During the hour-and-a-half-long class there is little talk about Chinmoy. Savage tells a few quick anecdotes and plays a bit of the guru's music during the meditation sessions, but the class is no indoctrination. There's no proselytizing or collection plate passed around. The humble room seems remote from thousand-mile runs, hundred-mile pogo-sticking and sexual exploitation.

When asked about the sexual exploitation allegations that surround his guru, Savage doesn't get defensive, nor does he lose his kindly countenance.

"I know the people that make the accusations, and it doesn't bother me personally because I know that they're not true," he says. "The only thing that bothers me is that it gives people the wrong idea about Sri Chinmoy."

Over the years, Savage has had the chance to observe Chinmoy interact with hundreds of devotees and he hasn't seen anything that would suggest any impropriety. He also doesn't want unproven allegations to overshadow all the work Chinmoy has done to promote peace and harmony throughout the world.

"He's very dedicated to his principles," he says. "He's a pretty sincere meditation teacher who has done so much for the world."

Savage refers to the Sri Chinmoy Centre's sponsorship of free meditation classes, poetry readings, races and concerts—all in the name of global harmony.

As Savage says goodbye to the class, they are let out into the night. Some seem excited to come back and learn more, while others—like a woman who thought Chinmoy was a Buddhist monk and the guy who wanted to learn about astral projection—seem less impressed.

As the group disperses down the street, a guy with a scraggily beard and hair turns into Lestat's Coffee House. On his Nike T-shirt, in retro puffy lettering, it says "There is no finish line." It's an aphorism both Nike and Chinmoy can get behind. For the extreme guru and his more extreme followers, there's always another mile to run or world's record to break or restaurant to open.

◆ ◆ ◆ ◆

§ Problem requirements
In the text about Savage's meditation class, what kinds of events does the Sri Chinmoy Centre sponsor?

§ Supplied material
◆ ◆ ◆ ◆

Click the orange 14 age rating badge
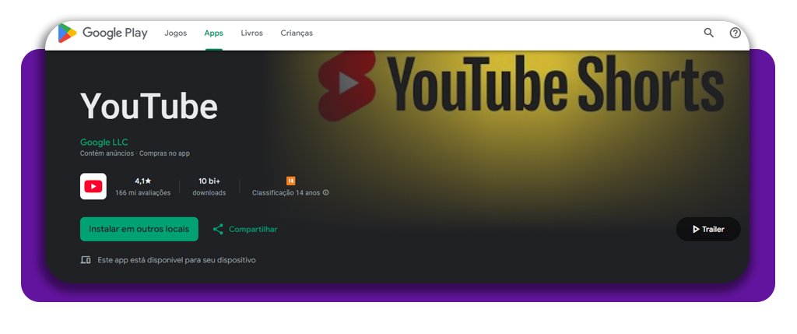 coord(290,181)
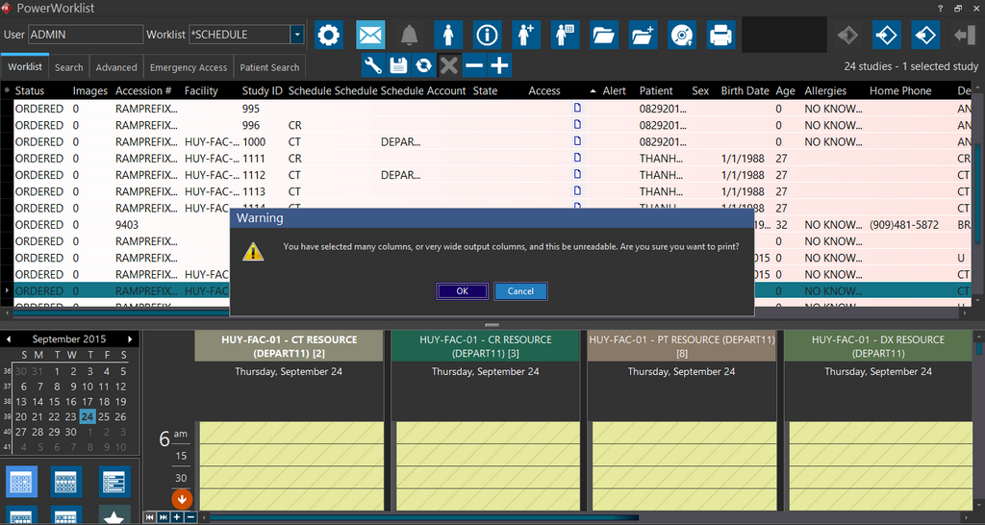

◆ ◆ ◆ ◆

§ Response to this task
Free meditation classes, poetry readings, races and concerts.